→ **Task statement**
Taking the records below, count the lines in which "computer" appears and supply only the count.
________________________
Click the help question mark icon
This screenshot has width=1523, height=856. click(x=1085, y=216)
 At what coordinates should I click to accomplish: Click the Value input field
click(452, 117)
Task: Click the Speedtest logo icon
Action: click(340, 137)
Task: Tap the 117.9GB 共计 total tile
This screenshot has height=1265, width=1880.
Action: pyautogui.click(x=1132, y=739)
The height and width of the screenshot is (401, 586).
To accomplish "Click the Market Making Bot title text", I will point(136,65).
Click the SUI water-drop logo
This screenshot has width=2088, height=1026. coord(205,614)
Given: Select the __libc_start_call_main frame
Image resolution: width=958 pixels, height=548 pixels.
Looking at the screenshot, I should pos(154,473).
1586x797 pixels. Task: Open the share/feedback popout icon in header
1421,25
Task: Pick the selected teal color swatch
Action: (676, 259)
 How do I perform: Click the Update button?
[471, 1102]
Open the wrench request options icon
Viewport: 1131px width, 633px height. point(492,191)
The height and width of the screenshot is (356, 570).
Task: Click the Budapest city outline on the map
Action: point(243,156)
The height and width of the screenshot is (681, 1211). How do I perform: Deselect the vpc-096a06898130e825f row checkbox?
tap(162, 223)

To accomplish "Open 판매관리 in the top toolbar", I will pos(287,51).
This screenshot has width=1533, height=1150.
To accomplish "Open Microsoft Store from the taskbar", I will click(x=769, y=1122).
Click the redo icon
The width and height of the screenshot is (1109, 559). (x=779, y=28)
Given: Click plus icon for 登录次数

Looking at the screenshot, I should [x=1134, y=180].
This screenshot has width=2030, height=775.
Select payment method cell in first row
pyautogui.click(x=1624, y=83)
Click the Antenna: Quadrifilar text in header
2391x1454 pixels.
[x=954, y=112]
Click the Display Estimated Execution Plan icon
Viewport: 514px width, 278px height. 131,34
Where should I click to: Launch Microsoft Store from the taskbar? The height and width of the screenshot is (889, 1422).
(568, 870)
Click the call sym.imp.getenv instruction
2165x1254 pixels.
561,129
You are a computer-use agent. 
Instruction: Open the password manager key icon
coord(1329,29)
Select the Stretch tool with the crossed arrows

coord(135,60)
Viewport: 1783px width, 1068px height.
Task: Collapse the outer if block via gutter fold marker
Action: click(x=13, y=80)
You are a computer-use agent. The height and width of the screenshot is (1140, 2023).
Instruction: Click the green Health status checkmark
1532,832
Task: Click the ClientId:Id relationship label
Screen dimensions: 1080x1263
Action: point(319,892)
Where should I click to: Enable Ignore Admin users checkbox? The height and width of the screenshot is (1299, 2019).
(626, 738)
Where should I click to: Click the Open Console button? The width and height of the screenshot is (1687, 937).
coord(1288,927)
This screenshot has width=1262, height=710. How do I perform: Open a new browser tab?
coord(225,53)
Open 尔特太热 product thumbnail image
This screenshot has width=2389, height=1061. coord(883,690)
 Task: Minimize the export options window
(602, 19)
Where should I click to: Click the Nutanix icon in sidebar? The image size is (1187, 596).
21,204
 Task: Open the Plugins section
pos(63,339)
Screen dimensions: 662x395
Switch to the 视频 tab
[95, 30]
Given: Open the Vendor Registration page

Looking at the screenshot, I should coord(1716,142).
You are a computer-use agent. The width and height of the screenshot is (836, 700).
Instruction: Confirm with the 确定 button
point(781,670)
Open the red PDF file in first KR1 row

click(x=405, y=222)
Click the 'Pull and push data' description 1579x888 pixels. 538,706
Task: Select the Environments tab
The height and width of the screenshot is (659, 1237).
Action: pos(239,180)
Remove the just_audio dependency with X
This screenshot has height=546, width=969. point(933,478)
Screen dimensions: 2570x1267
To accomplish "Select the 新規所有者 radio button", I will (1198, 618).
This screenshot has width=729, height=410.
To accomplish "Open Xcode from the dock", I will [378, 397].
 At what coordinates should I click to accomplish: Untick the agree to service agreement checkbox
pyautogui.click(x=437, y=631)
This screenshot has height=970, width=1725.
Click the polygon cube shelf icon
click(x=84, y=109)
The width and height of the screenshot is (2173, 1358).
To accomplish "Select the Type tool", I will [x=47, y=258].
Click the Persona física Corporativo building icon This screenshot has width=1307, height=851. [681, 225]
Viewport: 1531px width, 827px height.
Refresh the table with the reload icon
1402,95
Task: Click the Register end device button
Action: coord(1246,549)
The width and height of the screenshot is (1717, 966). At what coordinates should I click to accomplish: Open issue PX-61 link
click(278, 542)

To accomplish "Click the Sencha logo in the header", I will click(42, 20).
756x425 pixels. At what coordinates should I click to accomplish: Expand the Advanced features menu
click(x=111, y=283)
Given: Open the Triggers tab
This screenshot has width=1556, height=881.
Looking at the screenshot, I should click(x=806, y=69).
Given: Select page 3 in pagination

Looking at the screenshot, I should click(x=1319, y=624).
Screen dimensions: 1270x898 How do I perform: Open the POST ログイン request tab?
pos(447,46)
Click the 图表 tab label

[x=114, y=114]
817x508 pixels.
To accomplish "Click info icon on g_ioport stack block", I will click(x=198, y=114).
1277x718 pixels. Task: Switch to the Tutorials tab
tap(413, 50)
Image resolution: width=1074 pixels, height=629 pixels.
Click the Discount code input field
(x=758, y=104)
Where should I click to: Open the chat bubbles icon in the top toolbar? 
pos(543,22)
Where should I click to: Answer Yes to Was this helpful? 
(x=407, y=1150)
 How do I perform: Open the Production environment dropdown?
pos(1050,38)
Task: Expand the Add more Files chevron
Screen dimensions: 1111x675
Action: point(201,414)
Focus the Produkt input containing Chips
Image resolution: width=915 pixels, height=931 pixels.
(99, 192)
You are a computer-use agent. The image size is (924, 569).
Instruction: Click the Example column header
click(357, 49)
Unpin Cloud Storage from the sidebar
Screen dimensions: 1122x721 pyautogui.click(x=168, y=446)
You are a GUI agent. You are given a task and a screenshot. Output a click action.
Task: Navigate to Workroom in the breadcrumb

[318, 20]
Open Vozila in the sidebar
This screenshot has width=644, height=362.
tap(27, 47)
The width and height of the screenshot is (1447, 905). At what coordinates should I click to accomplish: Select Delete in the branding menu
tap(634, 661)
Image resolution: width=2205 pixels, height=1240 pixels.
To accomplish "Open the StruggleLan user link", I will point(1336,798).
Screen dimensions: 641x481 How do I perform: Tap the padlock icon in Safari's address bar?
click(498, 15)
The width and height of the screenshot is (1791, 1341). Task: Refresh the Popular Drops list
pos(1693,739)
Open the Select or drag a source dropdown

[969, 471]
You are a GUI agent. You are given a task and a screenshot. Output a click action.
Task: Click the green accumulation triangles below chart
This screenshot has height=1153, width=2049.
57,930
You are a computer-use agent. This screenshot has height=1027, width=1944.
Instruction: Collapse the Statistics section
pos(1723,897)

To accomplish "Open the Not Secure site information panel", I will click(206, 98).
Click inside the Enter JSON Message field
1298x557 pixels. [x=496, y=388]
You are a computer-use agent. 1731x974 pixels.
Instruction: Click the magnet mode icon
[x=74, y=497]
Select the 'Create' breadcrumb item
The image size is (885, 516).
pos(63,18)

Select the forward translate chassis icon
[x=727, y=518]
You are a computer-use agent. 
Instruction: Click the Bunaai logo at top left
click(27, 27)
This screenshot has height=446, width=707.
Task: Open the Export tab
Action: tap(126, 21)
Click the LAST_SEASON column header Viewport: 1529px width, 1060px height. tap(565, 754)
________________________
→ **Solution for this exercise**
7